To keep up respectability before the public, the Rahans assume an air of dignity and reserve. They avoid all that could lead them into dissipation. Exterior continence is generally observed, and though there are occasional trespasses, it would be unfair to lay on them generally the charge of incontinence. Their life so far may be considered as exemplary. Though partly divested of that open-heartedness which is a peculiar characteristic of their countrymen, they are tolerably kind and affable with strangers. They, however, cannot relinquish in their conversation with them a certain air of superiority, inspired by the admiration of self and the high opinion they entertain of their exalted profession and sacred character. They are unwilling to see them sitting unceremoniously close to themselves; and when this cannot be avoided, they seek for an opportunity of removing to another place a little more elevated than that occupied by the visitor, as it would be highly unbecoming that laymen should ever presume to sit on a level with a recluse. Such a step would imply a sort of equality between them both, which is never to be dreamt of. Their smooth and quiet countenance, their meek deportment, are, as it were, slightly fretted with a certain roughness and rudeness peculiar to individuals leading a retired life, and estranging themselves, to a certain extent, from the place of society.

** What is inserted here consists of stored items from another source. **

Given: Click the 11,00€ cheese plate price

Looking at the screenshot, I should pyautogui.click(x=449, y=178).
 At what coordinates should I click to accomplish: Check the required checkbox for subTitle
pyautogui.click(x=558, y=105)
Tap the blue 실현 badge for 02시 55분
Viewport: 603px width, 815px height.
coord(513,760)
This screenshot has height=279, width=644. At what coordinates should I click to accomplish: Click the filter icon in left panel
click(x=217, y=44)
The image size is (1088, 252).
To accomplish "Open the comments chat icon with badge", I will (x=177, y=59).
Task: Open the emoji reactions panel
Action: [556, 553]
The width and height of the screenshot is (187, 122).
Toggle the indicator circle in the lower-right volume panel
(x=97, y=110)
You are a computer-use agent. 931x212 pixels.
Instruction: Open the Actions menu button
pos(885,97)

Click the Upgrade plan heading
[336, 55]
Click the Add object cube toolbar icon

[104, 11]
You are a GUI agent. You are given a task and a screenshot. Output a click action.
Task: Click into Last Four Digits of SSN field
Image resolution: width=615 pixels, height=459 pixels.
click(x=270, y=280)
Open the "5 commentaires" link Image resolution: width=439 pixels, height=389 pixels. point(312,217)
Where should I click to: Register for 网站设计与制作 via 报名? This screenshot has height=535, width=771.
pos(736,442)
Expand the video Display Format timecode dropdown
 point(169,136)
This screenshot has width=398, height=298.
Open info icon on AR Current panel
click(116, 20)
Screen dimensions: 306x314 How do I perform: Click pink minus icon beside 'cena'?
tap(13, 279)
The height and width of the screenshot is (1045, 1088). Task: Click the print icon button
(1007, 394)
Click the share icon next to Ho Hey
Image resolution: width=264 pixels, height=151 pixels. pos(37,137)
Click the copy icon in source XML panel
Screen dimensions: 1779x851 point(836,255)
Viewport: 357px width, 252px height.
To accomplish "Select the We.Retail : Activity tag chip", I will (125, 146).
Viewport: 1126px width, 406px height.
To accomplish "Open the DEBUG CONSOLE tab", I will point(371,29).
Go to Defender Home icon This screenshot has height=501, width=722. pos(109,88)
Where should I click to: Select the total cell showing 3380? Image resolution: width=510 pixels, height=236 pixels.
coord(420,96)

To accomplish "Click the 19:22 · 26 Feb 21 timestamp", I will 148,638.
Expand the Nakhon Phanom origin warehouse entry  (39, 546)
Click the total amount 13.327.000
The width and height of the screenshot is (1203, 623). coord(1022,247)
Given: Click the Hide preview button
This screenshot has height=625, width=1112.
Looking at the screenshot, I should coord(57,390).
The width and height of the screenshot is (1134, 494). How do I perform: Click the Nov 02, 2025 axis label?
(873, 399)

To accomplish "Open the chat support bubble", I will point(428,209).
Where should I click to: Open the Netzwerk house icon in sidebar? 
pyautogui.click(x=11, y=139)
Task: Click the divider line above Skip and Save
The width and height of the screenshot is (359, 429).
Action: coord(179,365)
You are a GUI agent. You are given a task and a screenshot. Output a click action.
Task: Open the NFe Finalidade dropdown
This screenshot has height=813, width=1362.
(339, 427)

In the foregoing pages we have endeavoured to give a faithful account of the great religious order existing in countries where genuine Buddhism is the prevailing creed. We have been obliged, for the sake of truth, to mention many abuses that have slowly crept into it; but we never entertained the slightest intention of casting a malignant contempt or a sneering ridicule upon its members. Most sincerely we pity those unfortunate victims of error and superstition who are wasting their time and energies in the fruitless pursuit of an imaginary felicity. No language can adequately express the ardour and intensity of our desires, sighs, and prayers to hasten the coming of the day when the thick mist and dark cloud that encompass their souls shall be dissipated, and the Sun of Righteousness shall shed into them his vivifying beams. However deplorable their intellectual blindness may be, we always felt that they have a right to be fairly and impartially dealt with. The religious order they belong to is, after all, the greatest in its extent and diffusion, the most extraordinary and perfect in its fabric and constituent parts, and the wisest in its rules and prescriptions, that has ever existed either in ancient or modern times without the pale of Christianity.